There is something immediate, something startling in the effect of touch. Like the other senses, it brings us into contact with the world around us, makes us aware of the bounding lines of the space of our lives. And yet, even more, it does something which none of the other senses can do: It brings us into direct contact with each other. Touch is the sacred bond that confirms, beyond any verbal expression or perceived action, that we are regarded by the other. In touch, the participation in the other is unmediated; its expression is wordlessly given and received in a symbiotic immediacy that instills within each an instantaneous knowledge of the other and that we are equally known in that knowing. That act allows us a transformative experience of others which is unavailable by simply regarding them from a distance; and yet it equally reveals as much of ourselves as the person we apprehend through human contact. There is no question that this process can be frightening, and reasonably so. Touch is intensely powerful: Touch can lead to illness and injury and violence and even death; and yet equally in its purview are healing and consolation, affection and intimacy. To refrain from touch, to never be in contact with another, is to always be abstracted from them, set at a distance, and in turn, to always be distant from a certain knowledge of ourselves. No amount of thinking thoughts of another person, of seeing them and regarding them at a distance, can replace the knowledge that comes from contact alone. In touch is a sense of the fullness of self that is both given and received; the self can no longer be kept back when in contact with another. It must either surrender to the full givenness of whatever act of contact is initiated, whether for good or ill, or it must withdraw back into itself.
Touch is so intensely powerful that without human contact, the human body itself is adversely affected. In an infamously disastrous US study in 1944, infants were tested to discover if they could thrive on the necessities of health alone, without the additional benefit of human contact and engagement. Half of the test group were fed, bathed, and changed, so that their fundamental survival needs were met, but without the nurturing of human contact. Not only did the infants show a disparity from their fellow test group who did receive contact and emotional engagement but the lack of human interaction was so profoundly harmful that some of the infants tragically died, and the study had to be ended early.[i] The results were painfully obvious: Human contact is not simply a peripheral aspect of our existence but is rather a crucial, integral factor in our health and well-being.
Yet a cursory glance at contemporary culture shows how perilous touch has become.
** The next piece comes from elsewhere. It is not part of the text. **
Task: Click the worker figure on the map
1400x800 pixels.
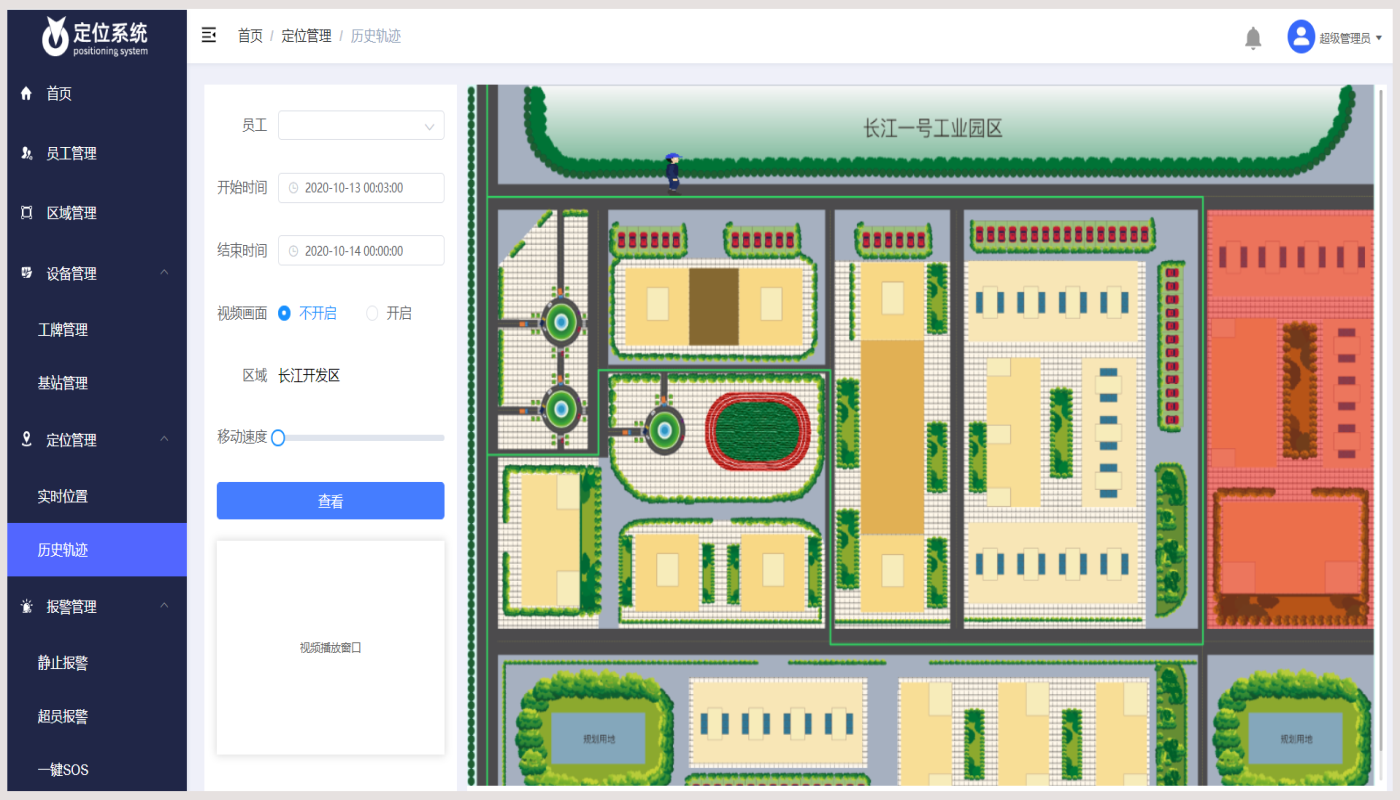Action: [x=673, y=172]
Surrounding us on all sides are the equally shocking perversions of touch, the way in which human contact becomes weaponized and used to harm others, whether intentionally or not. From the horrors of abuse committed by pastors and priests to the ruthlessness of chokeholds in law enforcement, from harrowing stories of assault in universities and workplaces (which are so often disregarded and ignored) to the oft-hidden and yet no less insidious physical violence inflicted by family members, the illness of corrupted human touch is everywhere around us. We’ve attempted, rightly and justly, to find a way to respond to these injustices and evils. We have set up commissions to investigate crimes and miscarriages of the law, designed initiatives to help give family members both the means and the bravery to speak up about abusers; we have only just begun to listen to the stories of both women and men who have quietly endured the pain of another’s mistreatment, and we have discussions about what consent looks like and how to listen more attentively to whether that expression is or isn’t being given. These things are good and necessary, and in many instances, express the power of the gospel at work, to “comfort the brokenhearted and to proclaim that captives will be released and prisoners will be freed.”[ii] There is much work to be done, and many of those who are willing to stand up to these dark happenings and speak light into them are living out noble vocations, often in service of the least of these.
And yet, the mere calling out of wickedness of the abuses of human touch in our society cannot in itself recover us to the fullness of a meaningful ethic of rightful human contact. We have begun the needed work of exposing the deeds of darkness and bringing them into the light, yet without an understanding of what it means to engage in human contact in a virtuous way, we will ever remain in uncertain waters, always at sea and never moored in the harbor of the hopeful and loving engagement with others which we so need. Wendell Berry eloquently gives voice to this crisis:
The public language can deal . . .with pornography, sexual hygiene, contraception, sexual harassment, rape, and so on. But it cannot talk about respect, responsibility, sexual discipline, fidelity, or the practice of love.[iii]
We are met with these two contradicting truths: that human contact is a profound need woven into the well-being of our bodies and that we cannot live healthily without it; and yet at the same time, the vast expanse of potential human contact is fraught with the most profound of dangers, pressing us back in fear. How can we even begin to think of touch as a good thing when there is so much ambiguity before us?
As always, the secret awaits us in the One who gave us our senses, and who, through His own life expressed the holy potency of touch as the gift of self.
[i] Rene A. Spitz, “Hospitalism: An Inquiry into the Genesis of Psychiatric Conditions in Early Childhood,” Psychoanalytic Study of the Child 1, no. 1 (1945):53–74.
[ii] Isaiah 61:1.
[iii] Wendell Berry, Sex, Economy, Freedom and Community: Eight Essays (New York: Pantheon Books, 1993), 122.